- _Stated problem_
Copy out the entries below from the line containing "The image size is (611, 466)." to the line containing "Viewport: 444px width, 250px height.", both ends included, reproducing each line verbatim.

- _Input rows_
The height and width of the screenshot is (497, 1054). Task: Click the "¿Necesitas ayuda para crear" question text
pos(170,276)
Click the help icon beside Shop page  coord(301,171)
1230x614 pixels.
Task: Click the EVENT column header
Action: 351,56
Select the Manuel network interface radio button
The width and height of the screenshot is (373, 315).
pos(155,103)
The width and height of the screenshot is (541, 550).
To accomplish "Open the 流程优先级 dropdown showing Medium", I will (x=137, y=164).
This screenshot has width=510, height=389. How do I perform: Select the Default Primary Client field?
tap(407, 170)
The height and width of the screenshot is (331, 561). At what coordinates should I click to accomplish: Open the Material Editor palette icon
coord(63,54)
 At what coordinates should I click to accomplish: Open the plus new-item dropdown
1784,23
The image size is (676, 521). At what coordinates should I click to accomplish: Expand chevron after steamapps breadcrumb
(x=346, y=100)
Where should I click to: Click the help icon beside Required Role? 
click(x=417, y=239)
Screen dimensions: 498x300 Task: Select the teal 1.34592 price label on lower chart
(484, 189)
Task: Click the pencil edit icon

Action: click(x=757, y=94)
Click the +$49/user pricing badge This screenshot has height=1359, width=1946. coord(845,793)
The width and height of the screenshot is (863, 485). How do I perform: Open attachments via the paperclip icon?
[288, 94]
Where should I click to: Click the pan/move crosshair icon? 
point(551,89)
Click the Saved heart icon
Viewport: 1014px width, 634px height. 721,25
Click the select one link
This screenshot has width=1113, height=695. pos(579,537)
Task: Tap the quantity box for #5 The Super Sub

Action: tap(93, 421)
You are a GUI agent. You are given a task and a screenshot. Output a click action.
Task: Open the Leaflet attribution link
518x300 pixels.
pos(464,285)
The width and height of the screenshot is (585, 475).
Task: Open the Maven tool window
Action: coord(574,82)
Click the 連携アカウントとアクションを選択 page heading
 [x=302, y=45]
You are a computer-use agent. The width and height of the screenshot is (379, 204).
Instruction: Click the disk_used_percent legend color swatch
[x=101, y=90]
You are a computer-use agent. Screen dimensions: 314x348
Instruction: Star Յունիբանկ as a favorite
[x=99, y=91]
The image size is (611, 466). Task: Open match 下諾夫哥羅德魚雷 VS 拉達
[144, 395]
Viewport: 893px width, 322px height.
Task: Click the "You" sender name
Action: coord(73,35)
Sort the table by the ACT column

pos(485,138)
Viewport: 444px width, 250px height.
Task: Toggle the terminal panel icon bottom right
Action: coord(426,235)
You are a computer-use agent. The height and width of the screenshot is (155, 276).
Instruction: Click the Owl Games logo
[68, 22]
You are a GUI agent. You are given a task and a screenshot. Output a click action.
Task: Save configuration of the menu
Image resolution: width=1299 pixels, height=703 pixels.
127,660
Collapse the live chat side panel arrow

- _Solution for this exercise_
The image size is (611, 466). Task: Open match 下諾夫哥羅德魚雷 VS 拉達
[144, 395]
Viewport: 893px width, 322px height.
Task: Click the "You" sender name
Action: coord(73,35)
Sort the table by the ACT column

pos(485,138)
Viewport: 444px width, 250px height.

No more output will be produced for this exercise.